*** Exercise input Section Begins ***

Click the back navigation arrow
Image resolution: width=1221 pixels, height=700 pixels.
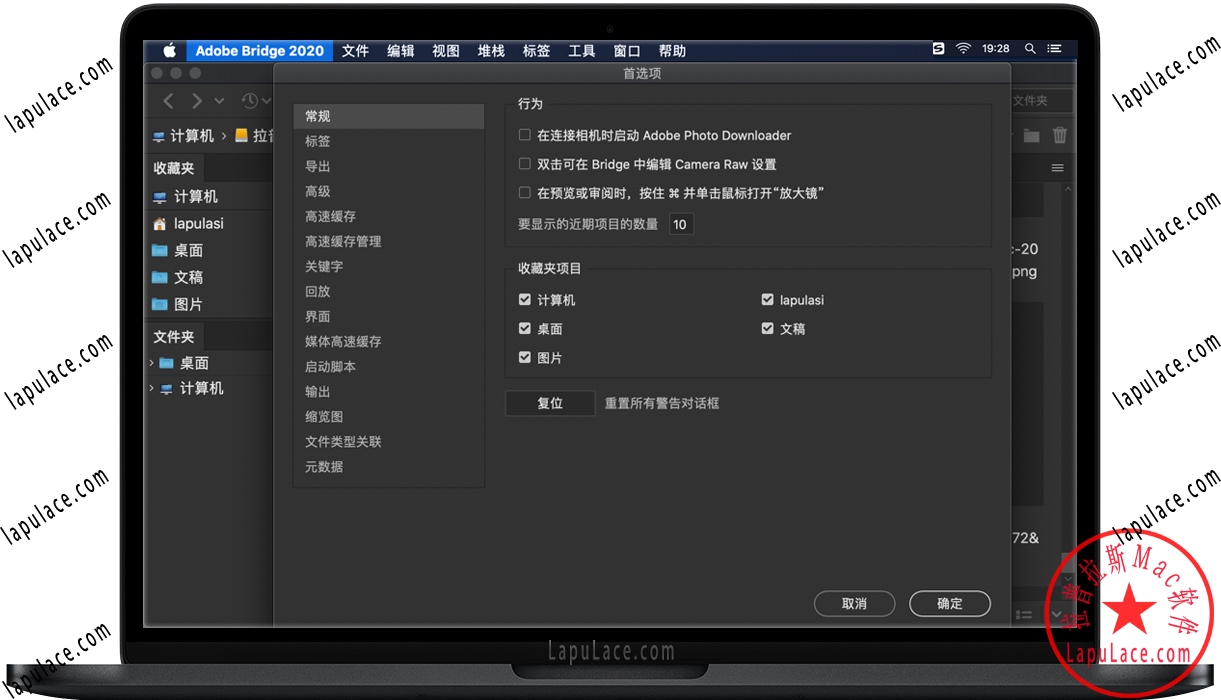pyautogui.click(x=168, y=101)
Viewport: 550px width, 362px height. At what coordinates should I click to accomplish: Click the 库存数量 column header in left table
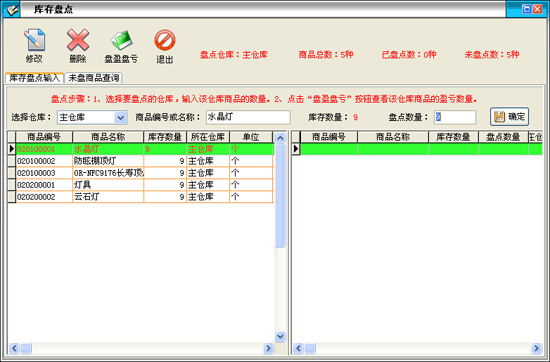pos(165,137)
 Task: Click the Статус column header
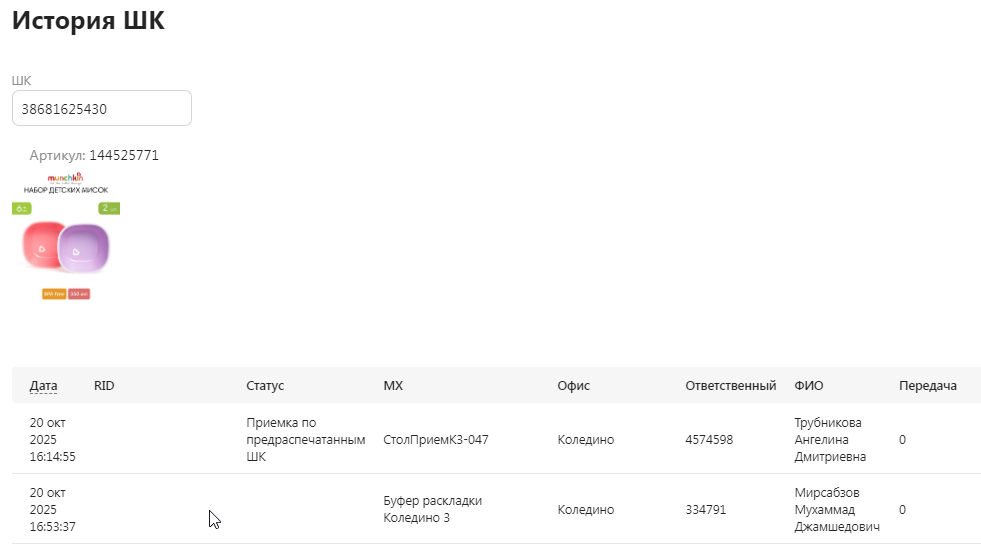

*** Exercise input Section Ends ***

Exercise description —
Could you output all the entries above exactly as written, leaving out the pictures?

Answer area —
Click the back navigation arrow
Image resolution: width=1221 pixels, height=700 pixels.
pyautogui.click(x=168, y=101)
Viewport: 550px width, 362px height. At what coordinates should I click to accomplish: Click the 库存数量 column header in left table
pos(165,137)
 Task: Click the Статус column header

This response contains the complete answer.